Restate the records in full, keeping every word as it is.

### Provided data
====

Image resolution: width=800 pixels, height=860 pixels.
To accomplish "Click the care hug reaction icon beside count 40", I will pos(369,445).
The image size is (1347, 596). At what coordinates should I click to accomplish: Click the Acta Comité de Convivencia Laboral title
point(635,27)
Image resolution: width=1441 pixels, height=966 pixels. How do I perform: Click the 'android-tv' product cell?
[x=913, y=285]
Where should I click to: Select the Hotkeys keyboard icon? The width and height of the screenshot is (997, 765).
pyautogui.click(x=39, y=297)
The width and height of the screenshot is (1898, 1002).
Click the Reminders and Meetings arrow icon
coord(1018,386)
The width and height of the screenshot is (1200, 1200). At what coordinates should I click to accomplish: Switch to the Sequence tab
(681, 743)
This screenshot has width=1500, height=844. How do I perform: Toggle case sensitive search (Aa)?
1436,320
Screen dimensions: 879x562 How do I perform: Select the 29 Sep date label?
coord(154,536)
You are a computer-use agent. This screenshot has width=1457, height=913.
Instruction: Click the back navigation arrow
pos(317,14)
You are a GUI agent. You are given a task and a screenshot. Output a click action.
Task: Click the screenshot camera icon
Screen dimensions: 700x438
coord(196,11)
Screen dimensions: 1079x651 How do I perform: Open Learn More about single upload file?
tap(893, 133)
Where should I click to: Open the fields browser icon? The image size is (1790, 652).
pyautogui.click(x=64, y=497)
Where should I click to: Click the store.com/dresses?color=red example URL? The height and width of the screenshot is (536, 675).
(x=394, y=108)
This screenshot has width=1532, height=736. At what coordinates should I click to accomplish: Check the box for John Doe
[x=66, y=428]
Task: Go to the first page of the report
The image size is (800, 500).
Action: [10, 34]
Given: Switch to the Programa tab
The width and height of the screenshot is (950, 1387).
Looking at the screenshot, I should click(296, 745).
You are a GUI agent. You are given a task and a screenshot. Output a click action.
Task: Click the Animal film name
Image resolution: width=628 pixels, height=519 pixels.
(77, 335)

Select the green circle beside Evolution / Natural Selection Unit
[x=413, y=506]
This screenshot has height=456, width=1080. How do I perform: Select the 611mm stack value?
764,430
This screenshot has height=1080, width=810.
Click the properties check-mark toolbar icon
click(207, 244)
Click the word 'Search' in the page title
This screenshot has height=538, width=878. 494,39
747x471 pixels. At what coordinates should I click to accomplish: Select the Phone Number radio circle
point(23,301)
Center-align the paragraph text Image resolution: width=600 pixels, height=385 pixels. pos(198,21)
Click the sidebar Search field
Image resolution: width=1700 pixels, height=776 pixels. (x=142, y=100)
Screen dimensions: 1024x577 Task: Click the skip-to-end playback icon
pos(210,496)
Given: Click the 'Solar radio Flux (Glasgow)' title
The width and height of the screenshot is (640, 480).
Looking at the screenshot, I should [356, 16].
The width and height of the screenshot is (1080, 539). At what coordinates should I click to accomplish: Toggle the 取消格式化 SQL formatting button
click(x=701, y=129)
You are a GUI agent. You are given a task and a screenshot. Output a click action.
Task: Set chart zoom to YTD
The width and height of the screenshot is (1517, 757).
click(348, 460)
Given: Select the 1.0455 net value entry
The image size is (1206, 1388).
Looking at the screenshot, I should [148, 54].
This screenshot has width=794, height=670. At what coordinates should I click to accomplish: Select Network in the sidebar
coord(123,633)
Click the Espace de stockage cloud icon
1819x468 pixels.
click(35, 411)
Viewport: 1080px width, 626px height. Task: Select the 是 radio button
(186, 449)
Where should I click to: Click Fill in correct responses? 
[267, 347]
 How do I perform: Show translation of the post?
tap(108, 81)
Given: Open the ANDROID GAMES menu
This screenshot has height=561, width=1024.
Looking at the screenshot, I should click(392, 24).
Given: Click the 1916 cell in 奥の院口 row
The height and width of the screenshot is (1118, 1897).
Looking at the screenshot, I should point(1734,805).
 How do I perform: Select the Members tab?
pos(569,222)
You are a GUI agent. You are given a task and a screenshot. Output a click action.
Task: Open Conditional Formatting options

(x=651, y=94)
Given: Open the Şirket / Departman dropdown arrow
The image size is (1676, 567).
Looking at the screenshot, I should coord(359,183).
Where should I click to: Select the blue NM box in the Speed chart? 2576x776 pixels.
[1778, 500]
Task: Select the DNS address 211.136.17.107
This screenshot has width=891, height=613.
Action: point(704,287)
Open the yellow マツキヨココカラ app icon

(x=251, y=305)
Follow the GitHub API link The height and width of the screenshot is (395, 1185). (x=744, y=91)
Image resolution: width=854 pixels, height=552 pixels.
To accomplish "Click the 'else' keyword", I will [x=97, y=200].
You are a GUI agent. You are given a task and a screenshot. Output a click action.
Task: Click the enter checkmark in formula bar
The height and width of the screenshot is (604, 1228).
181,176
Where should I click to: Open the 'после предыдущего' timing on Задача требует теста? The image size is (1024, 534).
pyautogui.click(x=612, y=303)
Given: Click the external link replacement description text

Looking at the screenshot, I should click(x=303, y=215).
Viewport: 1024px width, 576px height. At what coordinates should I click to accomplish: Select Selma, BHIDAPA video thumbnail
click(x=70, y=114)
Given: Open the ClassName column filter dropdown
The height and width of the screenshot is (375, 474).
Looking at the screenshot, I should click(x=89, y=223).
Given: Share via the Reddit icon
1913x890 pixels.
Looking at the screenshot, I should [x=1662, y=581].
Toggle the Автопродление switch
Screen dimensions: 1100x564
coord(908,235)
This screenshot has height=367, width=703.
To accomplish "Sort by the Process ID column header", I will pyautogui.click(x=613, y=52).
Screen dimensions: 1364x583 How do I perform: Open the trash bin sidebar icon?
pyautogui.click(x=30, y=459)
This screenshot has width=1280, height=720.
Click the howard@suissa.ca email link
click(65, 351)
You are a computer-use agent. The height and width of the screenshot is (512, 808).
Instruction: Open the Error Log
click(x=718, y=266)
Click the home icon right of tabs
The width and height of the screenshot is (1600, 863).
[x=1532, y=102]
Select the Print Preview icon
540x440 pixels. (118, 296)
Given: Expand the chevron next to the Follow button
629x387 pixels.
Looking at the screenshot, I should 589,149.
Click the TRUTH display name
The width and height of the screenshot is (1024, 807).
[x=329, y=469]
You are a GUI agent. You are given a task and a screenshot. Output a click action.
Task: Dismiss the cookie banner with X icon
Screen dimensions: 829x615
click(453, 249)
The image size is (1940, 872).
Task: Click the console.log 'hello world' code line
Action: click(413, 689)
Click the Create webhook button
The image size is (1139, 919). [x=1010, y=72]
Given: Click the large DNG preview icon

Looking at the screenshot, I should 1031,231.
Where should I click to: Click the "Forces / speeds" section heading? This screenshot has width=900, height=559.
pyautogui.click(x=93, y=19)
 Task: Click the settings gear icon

====

### Exercise solution
Image resolution: width=800 pixels, height=860 pixels.
To accomplish "Click the care hug reaction icon beside count 40", I will pos(369,445).
The image size is (1347, 596). At what coordinates should I click to accomplish: Click the Acta Comité de Convivencia Laboral title
point(635,27)
Image resolution: width=1441 pixels, height=966 pixels. How do I perform: Click the 'android-tv' product cell?
[x=913, y=285]
Where should I click to: Select the Hotkeys keyboard icon? The width and height of the screenshot is (997, 765).
pyautogui.click(x=39, y=297)
The width and height of the screenshot is (1898, 1002).
Click the Reminders and Meetings arrow icon
coord(1018,386)
The width and height of the screenshot is (1200, 1200). At what coordinates should I click to accomplish: Switch to the Sequence tab
(681, 743)
This screenshot has width=1500, height=844. How do I perform: Toggle case sensitive search (Aa)?
1436,320
Screen dimensions: 879x562 How do I perform: Select the 29 Sep date label?
coord(154,536)
You are a computer-use agent. This screenshot has width=1457, height=913.
Instruction: Click the back navigation arrow
pos(317,14)
You are a GUI agent. You are given a task and a screenshot. Output a click action.
Task: Click the screenshot camera icon
Screen dimensions: 700x438
coord(196,11)
Screen dimensions: 1079x651 How do I perform: Open Learn More about single upload file?
tap(893, 133)
Where should I click to: Open the fields browser icon? The image size is (1790, 652).
pyautogui.click(x=64, y=497)
Where should I click to: Click the store.com/dresses?color=red example URL? The height and width of the screenshot is (536, 675).
(x=394, y=108)
This screenshot has width=1532, height=736. At what coordinates should I click to accomplish: Check the box for John Doe
[x=66, y=428]
Task: Go to the first page of the report
The image size is (800, 500).
Action: [10, 34]
Given: Switch to the Programa tab
The width and height of the screenshot is (950, 1387).
Looking at the screenshot, I should click(296, 745).
You are a GUI agent. You are given a task and a screenshot. Output a click action.
Task: Click the Animal film name
Image resolution: width=628 pixels, height=519 pixels.
(77, 335)

Select the green circle beside Evolution / Natural Selection Unit
[x=413, y=506]
This screenshot has height=456, width=1080. How do I perform: Select the 611mm stack value?
764,430
This screenshot has height=1080, width=810.
Click the properties check-mark toolbar icon
click(207, 244)
Click the word 'Search' in the page title
This screenshot has height=538, width=878. 494,39
747x471 pixels. At what coordinates should I click to accomplish: Select the Phone Number radio circle
point(23,301)
Center-align the paragraph text Image resolution: width=600 pixels, height=385 pixels. pos(198,21)
Click the sidebar Search field
Image resolution: width=1700 pixels, height=776 pixels. (x=142, y=100)
Screen dimensions: 1024x577 Task: Click the skip-to-end playback icon
pos(210,496)
Given: Click the 'Solar radio Flux (Glasgow)' title
The width and height of the screenshot is (640, 480).
Looking at the screenshot, I should [356, 16].
The width and height of the screenshot is (1080, 539). At what coordinates should I click to accomplish: Toggle the 取消格式化 SQL formatting button
click(x=701, y=129)
You are a GUI agent. You are given a task and a screenshot. Output a click action.
Task: Set chart zoom to YTD
The width and height of the screenshot is (1517, 757).
click(348, 460)
Given: Select the 1.0455 net value entry
The image size is (1206, 1388).
Looking at the screenshot, I should [148, 54].
This screenshot has width=794, height=670. At what coordinates should I click to accomplish: Select Network in the sidebar
coord(123,633)
Click the Espace de stockage cloud icon
1819x468 pixels.
click(35, 411)
Viewport: 1080px width, 626px height. Task: Select the 是 radio button
(186, 449)
Where should I click to: Click Fill in correct responses? 
[267, 347]
 How do I perform: Show translation of the post?
tap(108, 81)
Given: Open the ANDROID GAMES menu
This screenshot has height=561, width=1024.
Looking at the screenshot, I should click(392, 24).
Given: Click the 1916 cell in 奥の院口 row
The height and width of the screenshot is (1118, 1897).
Looking at the screenshot, I should point(1734,805).
 How do I perform: Select the Members tab?
pos(569,222)
You are a GUI agent. You are given a task and a screenshot. Output a click action.
Task: Open Conditional Formatting options

(x=651, y=94)
Given: Open the Şirket / Departman dropdown arrow
The image size is (1676, 567).
Looking at the screenshot, I should coord(359,183).
Where should I click to: Select the blue NM box in the Speed chart? 2576x776 pixels.
[1778, 500]
Task: Select the DNS address 211.136.17.107
This screenshot has width=891, height=613.
Action: point(704,287)
Open the yellow マツキヨココカラ app icon

(x=251, y=305)
Follow the GitHub API link The height and width of the screenshot is (395, 1185). (x=744, y=91)
Image resolution: width=854 pixels, height=552 pixels.
To accomplish "Click the 'else' keyword", I will [x=97, y=200].
You are a GUI agent. You are given a task and a screenshot. Output a click action.
Task: Click the enter checkmark in formula bar
The height and width of the screenshot is (604, 1228).
181,176
Where should I click to: Open the 'после предыдущего' timing on Задача требует теста? The image size is (1024, 534).
pyautogui.click(x=612, y=303)
Given: Click the external link replacement description text

Looking at the screenshot, I should click(x=303, y=215).
Viewport: 1024px width, 576px height. At what coordinates should I click to accomplish: Select Selma, BHIDAPA video thumbnail
click(x=70, y=114)
Given: Open the ClassName column filter dropdown
The height and width of the screenshot is (375, 474).
Looking at the screenshot, I should click(x=89, y=223).
Given: Share via the Reddit icon
1913x890 pixels.
Looking at the screenshot, I should [x=1662, y=581].
Toggle the Автопродление switch
Screen dimensions: 1100x564
coord(908,235)
This screenshot has height=367, width=703.
To accomplish "Sort by the Process ID column header", I will pyautogui.click(x=613, y=52).
Screen dimensions: 1364x583 How do I perform: Open the trash bin sidebar icon?
pyautogui.click(x=30, y=459)
This screenshot has width=1280, height=720.
Click the howard@suissa.ca email link
click(65, 351)
You are a computer-use agent. The height and width of the screenshot is (512, 808).
Instruction: Open the Error Log
click(x=718, y=266)
Click the home icon right of tabs
The width and height of the screenshot is (1600, 863).
[x=1532, y=102]
Select the Print Preview icon
540x440 pixels. (118, 296)
Given: Expand the chevron next to the Follow button
629x387 pixels.
Looking at the screenshot, I should 589,149.
Click the TRUTH display name
The width and height of the screenshot is (1024, 807).
[x=329, y=469]
You are a GUI agent. You are given a task and a screenshot. Output a click action.
Task: Dismiss the cookie banner with X icon
Screen dimensions: 829x615
click(453, 249)
The image size is (1940, 872).
Task: Click the console.log 'hello world' code line
Action: click(413, 689)
Click the Create webhook button
The image size is (1139, 919). [x=1010, y=72]
Given: Click the large DNG preview icon

Looking at the screenshot, I should 1031,231.
Where should I click to: Click the "Forces / speeds" section heading? This screenshot has width=900, height=559.
pyautogui.click(x=93, y=19)
 Task: Click the settings gear icon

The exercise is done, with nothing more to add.